**PROVIDED DATA:**
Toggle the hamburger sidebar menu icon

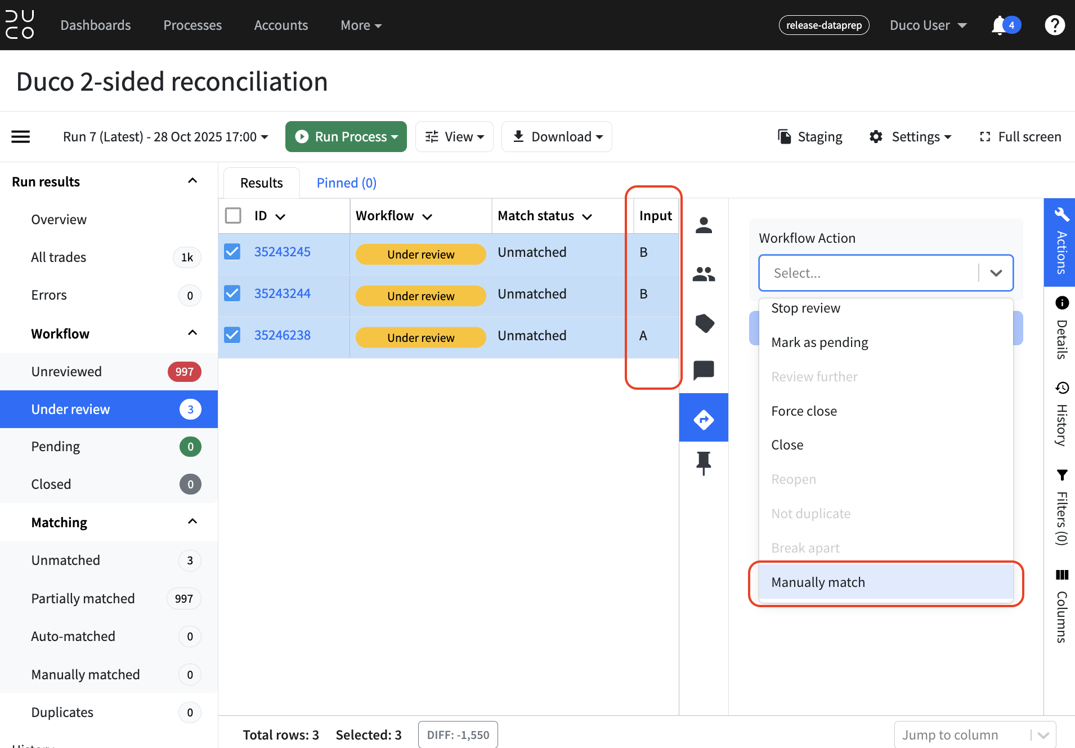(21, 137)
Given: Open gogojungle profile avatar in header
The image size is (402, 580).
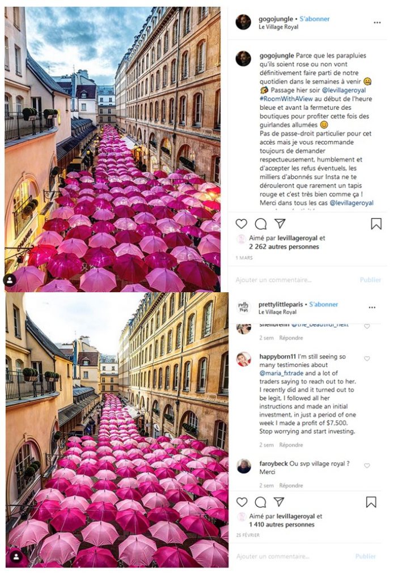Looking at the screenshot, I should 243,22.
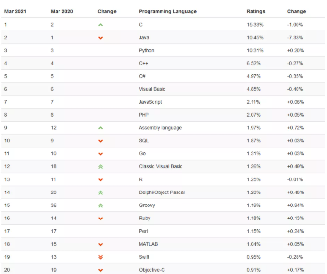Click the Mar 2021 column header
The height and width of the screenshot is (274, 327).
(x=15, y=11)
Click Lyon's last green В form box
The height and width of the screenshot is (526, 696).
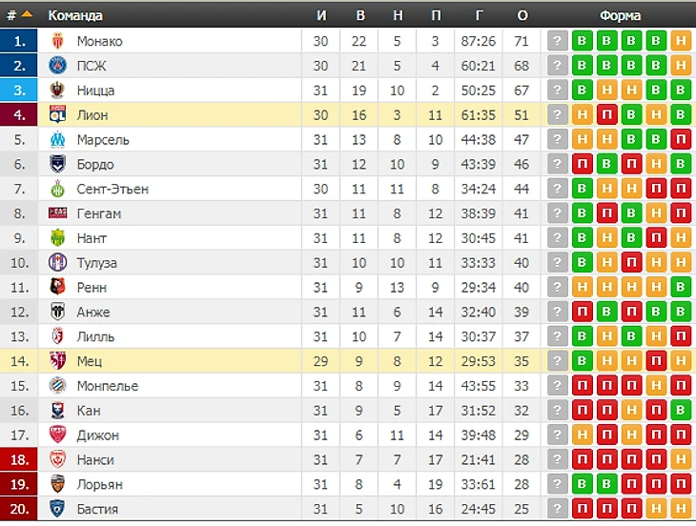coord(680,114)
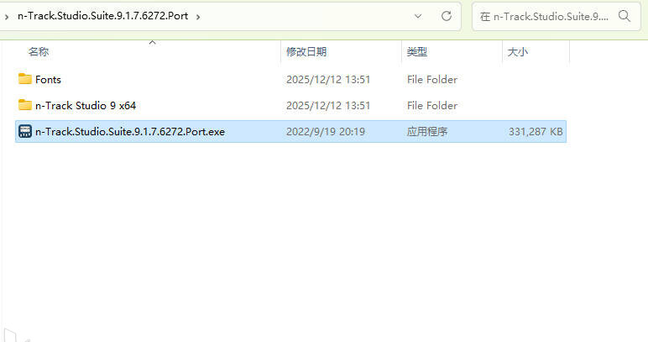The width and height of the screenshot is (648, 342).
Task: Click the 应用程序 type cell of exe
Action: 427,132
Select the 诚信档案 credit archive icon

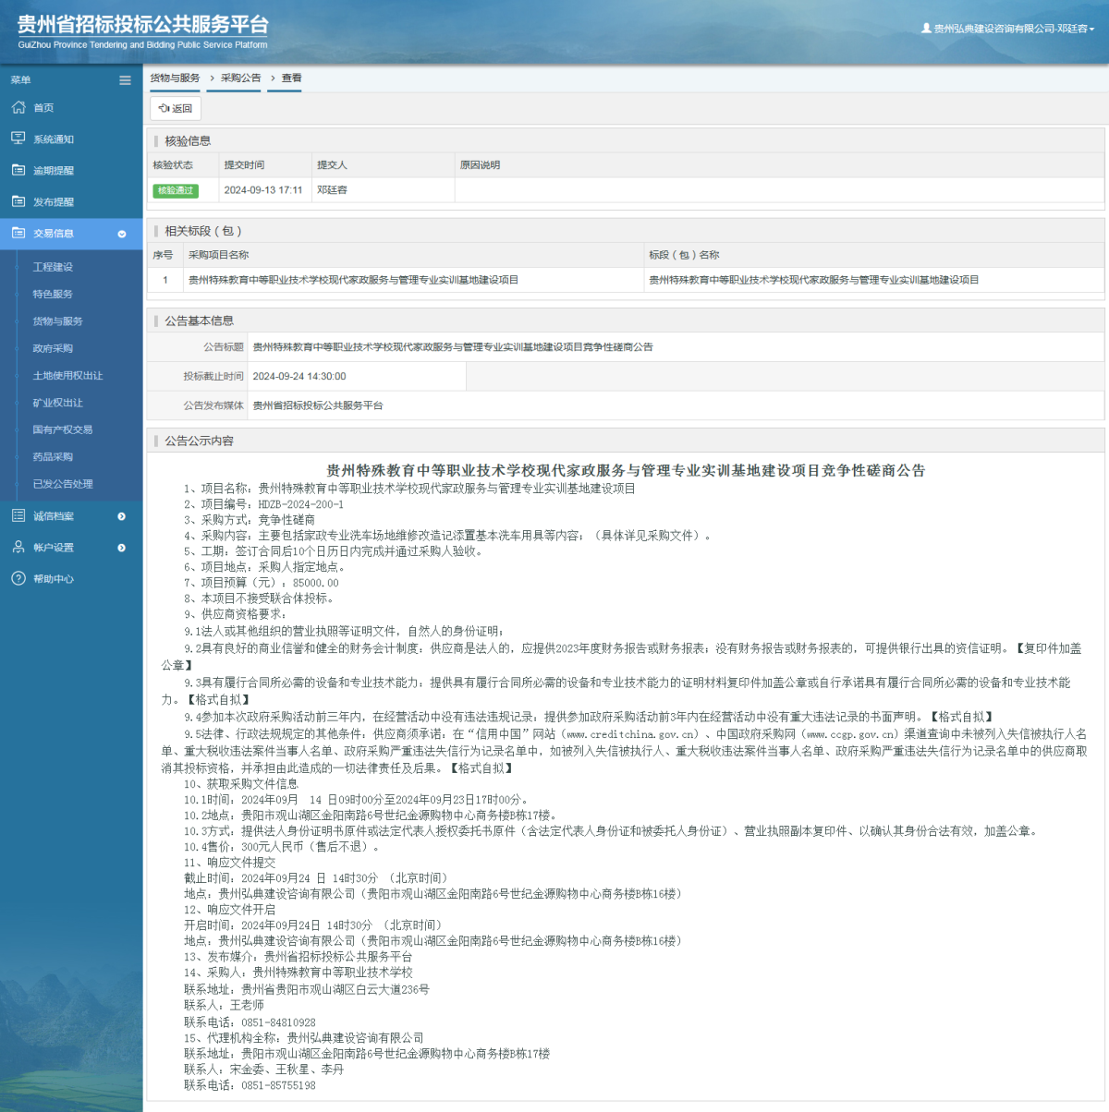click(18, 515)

**EXERCISE:**
When the line containing "The height and width of the screenshot is (526, 696)." is reached, write out that line and each one after it exactly, ending with the last line of the records; pictures are not copied.

**ANSWER FOR THE TASK:**
The height and width of the screenshot is (526, 696).
coord(680,114)
The width and height of the screenshot is (648, 342).
Task: Click the 应用程序 type cell of exe
Action: 427,132
Select the 诚信档案 credit archive icon

click(18, 515)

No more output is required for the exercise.